Klangkunst-Workshop

Hört hört!

Workshop mit Klangkünstlerin Mirja Wellmann

Schülerinnen und Schüler sitzen auf dem Boden, Mirja Wellmann steht vor ihnen

Elf Schülerinnen und Schüler sitzen im Kunstraum. Auf jedem Arbeitsplatz liegt ein mit Folie bespanntes Klemmbrett samt Griffel. Bis hierhin eine alltägliche Situation. Was dann passiert, ist jedoch weniger alltäglich.

Eine Tafel mit einem Hörprotokoll

Wo sonst beispielsweise zeitgenössische Künstler des 20. Jahrhunderts auf dem Lehrplan stehen, beschäftigen sich die Schüler mit dem Phänomen des Hörens. Anlass ist ein Workshop mit der Klangkünstlerin Mirja Wellmann. Er bildet eine Etappe auf dem Weg zur Ausstellung „Hörwelten“ zum 100-jährigen Jubiläum der blista. Der Workshop wurde an einem Vormittag Mitte Oktober in der blista, unterstützt von den Kunstlehrerinnen Ulrike Schönhagen, Frau Boll und Karin Echternacht, doppelt durchgeführt: Einmal mit Klasse 12, einmal mit Klasse 7.
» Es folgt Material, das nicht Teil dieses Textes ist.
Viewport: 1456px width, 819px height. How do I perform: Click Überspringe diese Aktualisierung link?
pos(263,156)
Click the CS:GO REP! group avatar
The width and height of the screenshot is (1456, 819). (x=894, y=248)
Eine Schülerin steht mit einer Tafel vor einer Tür

Wellmann, in Berlin geboren, einige Jahre in Finnland aufgewachsen und nach Stationen in München und Stuttgart mittlerweile auf der Schwäbischen Alb heimisch geworden, widmet sich seit vielen Jahren dem Zusammenspiel von Hören, Akustik und Raum. Sie erstellt teilweise tagelange Hörmanuskripte, erkundet den Weg des Geräuschverursachers zum Ohr und erforscht Klänge.
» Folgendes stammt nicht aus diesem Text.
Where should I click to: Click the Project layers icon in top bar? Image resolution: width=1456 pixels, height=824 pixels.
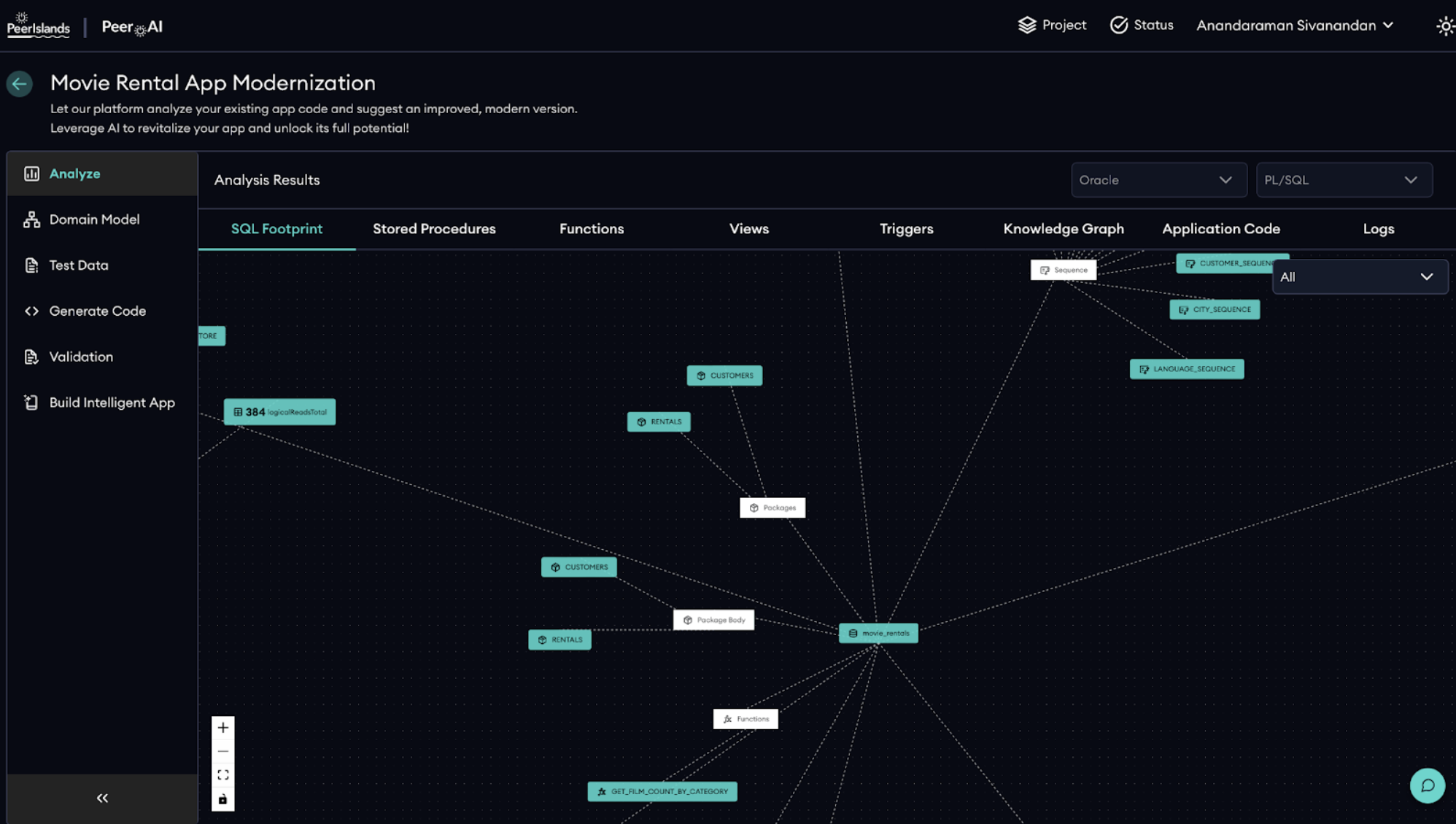coord(1027,25)
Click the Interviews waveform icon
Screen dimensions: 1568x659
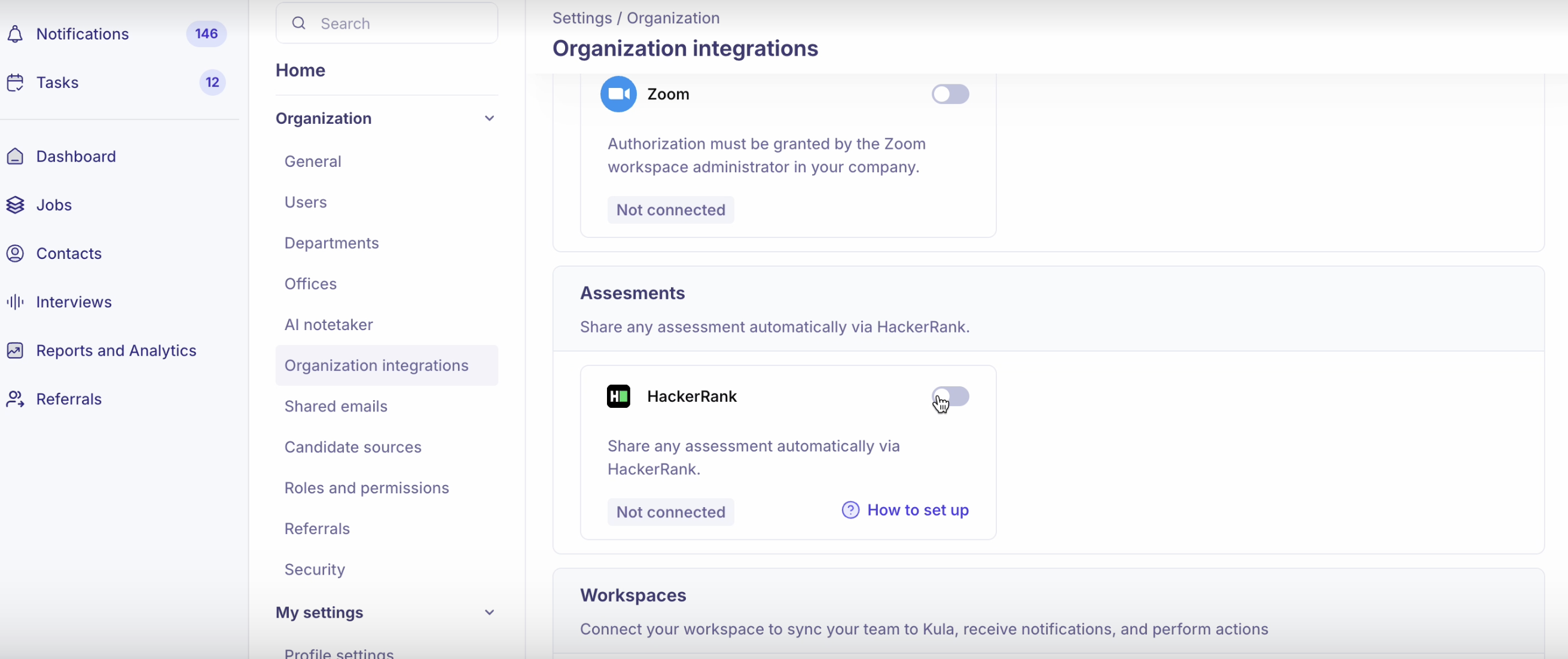point(15,302)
Eine Schülerin und ein Schüler beim Modellieren

Gemeinsam mit den blistanern nähert sie sich dem Thema auf spielerische Weise. Zum Einstieg erzeugt reihum jeder Teilnehmer ein Geräusch – mit seinem Körper, mit einem Gegenstand im Raum oder mit einer Bewegung. Die Kinder und Jugendlichen übersetzen es auf dem Klemmbrett in eine geriffelte Skizze, nach und nach füllen sich die Folien.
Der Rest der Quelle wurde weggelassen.